— start of Input for this task —
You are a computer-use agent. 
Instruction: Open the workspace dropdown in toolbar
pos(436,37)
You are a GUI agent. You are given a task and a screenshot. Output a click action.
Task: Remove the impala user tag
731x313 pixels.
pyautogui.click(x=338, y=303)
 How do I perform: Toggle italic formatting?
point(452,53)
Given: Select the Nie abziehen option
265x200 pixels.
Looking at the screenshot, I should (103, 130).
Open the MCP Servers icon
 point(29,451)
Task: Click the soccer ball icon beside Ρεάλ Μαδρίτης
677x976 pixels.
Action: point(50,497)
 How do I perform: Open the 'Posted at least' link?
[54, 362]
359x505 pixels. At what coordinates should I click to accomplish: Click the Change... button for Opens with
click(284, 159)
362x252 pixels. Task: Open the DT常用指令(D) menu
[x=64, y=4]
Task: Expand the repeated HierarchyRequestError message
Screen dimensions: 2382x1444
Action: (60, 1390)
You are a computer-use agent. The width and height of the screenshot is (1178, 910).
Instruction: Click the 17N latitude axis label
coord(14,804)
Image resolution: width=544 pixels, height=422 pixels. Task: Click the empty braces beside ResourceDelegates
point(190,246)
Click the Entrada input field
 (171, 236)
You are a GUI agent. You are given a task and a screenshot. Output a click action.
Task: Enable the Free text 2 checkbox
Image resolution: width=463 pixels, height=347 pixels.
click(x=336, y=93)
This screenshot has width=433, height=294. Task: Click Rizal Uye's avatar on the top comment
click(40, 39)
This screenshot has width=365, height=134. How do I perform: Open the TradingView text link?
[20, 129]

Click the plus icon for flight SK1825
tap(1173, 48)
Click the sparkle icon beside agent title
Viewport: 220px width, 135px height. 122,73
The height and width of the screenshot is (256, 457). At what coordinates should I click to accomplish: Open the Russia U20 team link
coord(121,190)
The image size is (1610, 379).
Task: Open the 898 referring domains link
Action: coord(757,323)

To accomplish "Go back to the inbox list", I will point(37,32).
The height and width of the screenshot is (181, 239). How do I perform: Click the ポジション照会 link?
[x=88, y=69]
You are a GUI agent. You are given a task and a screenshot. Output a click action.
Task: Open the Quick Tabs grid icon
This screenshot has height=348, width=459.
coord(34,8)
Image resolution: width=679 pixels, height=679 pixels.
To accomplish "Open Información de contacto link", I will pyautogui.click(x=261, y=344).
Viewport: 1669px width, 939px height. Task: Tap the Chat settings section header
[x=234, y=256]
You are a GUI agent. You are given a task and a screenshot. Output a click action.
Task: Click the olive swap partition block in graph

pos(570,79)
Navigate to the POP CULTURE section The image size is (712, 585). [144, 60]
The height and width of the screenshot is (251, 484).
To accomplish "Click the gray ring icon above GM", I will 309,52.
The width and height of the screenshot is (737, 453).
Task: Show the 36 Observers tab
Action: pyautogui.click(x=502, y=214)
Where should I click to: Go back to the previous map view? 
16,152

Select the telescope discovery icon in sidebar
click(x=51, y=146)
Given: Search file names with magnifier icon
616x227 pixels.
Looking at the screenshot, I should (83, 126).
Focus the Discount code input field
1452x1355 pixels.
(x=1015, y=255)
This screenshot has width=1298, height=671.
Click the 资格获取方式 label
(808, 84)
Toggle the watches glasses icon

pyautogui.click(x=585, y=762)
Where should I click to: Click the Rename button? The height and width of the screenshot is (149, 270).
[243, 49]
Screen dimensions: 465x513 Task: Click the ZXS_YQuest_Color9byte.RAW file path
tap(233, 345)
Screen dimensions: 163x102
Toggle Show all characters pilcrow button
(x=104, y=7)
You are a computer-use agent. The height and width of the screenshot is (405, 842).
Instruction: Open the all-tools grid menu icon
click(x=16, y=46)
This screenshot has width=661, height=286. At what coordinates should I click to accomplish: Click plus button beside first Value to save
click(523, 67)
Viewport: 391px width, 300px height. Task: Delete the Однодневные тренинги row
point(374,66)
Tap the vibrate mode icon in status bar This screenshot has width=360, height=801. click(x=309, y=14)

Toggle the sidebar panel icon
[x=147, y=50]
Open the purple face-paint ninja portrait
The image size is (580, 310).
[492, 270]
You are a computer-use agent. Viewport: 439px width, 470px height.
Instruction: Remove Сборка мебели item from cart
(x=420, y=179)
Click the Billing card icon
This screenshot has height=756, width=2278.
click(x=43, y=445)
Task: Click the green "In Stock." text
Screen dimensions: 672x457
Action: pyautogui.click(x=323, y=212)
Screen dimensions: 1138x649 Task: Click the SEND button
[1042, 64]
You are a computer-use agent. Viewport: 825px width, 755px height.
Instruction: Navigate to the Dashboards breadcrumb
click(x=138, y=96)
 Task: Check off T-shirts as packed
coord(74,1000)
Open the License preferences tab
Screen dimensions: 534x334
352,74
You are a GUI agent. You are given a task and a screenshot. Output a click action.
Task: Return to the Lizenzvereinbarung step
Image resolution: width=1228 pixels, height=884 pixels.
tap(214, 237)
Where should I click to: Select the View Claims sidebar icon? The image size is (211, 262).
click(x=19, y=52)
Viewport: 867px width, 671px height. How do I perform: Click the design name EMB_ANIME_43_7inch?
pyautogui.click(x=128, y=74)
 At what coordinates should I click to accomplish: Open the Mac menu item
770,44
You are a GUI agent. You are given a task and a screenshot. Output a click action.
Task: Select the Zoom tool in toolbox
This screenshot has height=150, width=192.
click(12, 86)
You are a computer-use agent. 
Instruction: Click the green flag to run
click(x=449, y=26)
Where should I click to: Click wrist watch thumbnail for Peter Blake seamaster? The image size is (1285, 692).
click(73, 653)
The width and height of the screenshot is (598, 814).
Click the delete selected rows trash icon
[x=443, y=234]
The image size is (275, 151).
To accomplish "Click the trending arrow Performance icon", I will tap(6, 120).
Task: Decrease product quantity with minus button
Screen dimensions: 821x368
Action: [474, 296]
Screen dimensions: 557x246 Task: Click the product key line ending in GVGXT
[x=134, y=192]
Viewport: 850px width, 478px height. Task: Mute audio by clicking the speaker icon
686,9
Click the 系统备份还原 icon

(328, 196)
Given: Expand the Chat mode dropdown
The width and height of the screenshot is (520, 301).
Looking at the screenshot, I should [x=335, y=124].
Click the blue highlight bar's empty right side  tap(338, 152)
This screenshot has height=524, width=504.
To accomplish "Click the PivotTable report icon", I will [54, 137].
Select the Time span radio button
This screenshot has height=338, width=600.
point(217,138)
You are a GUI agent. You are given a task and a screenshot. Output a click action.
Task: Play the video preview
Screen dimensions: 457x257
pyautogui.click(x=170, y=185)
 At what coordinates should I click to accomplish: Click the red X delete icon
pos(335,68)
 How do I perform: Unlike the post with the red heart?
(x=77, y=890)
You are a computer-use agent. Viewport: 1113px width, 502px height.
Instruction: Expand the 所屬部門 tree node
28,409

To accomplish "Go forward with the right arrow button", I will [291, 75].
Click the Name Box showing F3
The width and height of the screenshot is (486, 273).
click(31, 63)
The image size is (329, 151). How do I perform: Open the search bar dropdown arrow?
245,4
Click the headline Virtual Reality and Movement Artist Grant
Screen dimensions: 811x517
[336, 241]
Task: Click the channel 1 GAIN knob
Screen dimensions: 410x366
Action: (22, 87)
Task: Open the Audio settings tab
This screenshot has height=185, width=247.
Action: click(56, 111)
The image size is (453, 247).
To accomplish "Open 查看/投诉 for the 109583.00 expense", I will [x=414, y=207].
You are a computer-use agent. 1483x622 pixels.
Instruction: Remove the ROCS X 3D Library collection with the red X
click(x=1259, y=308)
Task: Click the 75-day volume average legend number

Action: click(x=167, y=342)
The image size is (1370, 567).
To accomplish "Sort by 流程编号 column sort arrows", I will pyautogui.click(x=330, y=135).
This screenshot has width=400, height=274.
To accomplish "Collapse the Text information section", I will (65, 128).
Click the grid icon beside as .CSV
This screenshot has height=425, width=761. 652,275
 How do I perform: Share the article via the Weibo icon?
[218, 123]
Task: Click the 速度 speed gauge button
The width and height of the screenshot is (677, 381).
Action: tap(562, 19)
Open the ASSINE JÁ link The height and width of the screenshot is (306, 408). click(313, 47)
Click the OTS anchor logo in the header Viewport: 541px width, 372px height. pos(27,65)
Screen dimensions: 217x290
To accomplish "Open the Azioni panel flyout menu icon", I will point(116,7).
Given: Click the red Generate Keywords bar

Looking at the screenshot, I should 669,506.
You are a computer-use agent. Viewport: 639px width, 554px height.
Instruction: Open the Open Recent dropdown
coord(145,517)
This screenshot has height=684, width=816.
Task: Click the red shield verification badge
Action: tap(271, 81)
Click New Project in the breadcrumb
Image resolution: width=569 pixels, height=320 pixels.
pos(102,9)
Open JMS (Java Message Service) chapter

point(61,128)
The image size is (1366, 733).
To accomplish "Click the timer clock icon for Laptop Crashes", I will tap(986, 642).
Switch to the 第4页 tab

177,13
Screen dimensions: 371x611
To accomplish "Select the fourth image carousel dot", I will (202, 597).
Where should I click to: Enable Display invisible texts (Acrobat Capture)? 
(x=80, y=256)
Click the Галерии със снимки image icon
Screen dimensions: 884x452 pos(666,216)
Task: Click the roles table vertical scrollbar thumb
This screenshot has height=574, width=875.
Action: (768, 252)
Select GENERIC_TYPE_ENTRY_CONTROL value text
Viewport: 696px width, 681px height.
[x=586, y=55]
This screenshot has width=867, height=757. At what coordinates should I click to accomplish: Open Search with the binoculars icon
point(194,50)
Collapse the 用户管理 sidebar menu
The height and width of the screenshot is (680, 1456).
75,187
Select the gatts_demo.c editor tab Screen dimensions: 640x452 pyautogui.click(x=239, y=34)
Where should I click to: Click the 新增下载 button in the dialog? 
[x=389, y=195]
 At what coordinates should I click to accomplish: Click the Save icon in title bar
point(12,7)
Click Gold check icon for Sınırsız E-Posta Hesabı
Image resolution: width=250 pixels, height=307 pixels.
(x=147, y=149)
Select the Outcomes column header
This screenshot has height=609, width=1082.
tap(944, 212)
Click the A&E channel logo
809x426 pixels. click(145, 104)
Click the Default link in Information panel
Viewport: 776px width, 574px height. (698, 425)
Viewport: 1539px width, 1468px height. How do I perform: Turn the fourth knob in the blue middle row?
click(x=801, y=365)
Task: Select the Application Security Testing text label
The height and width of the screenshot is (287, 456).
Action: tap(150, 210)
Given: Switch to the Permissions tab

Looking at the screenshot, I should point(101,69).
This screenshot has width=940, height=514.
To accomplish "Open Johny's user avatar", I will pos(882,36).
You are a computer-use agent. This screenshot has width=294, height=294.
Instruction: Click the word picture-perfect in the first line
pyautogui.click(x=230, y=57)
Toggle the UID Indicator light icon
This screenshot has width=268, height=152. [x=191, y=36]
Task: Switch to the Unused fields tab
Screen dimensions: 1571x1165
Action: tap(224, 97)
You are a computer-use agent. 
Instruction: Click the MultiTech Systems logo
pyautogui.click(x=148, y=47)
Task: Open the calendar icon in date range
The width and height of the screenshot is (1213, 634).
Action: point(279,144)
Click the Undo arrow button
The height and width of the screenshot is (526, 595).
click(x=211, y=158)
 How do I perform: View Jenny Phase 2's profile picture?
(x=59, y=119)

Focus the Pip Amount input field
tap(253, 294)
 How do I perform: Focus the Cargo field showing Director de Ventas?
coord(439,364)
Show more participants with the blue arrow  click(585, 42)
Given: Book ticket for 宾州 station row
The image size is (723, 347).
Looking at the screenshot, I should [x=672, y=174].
— end of Input for this task —
Return the lines above unchanged, starting at the first one and ending at the line that contains "point(29,451)".

You are a computer-use agent. 
Instruction: Open the workspace dropdown in toolbar
pos(436,37)
You are a GUI agent. You are given a task and a screenshot. Output a click action.
Task: Remove the impala user tag
731x313 pixels.
pyautogui.click(x=338, y=303)
 How do I perform: Toggle italic formatting?
point(452,53)
Given: Select the Nie abziehen option
265x200 pixels.
Looking at the screenshot, I should (103, 130).
Open the MCP Servers icon
 point(29,451)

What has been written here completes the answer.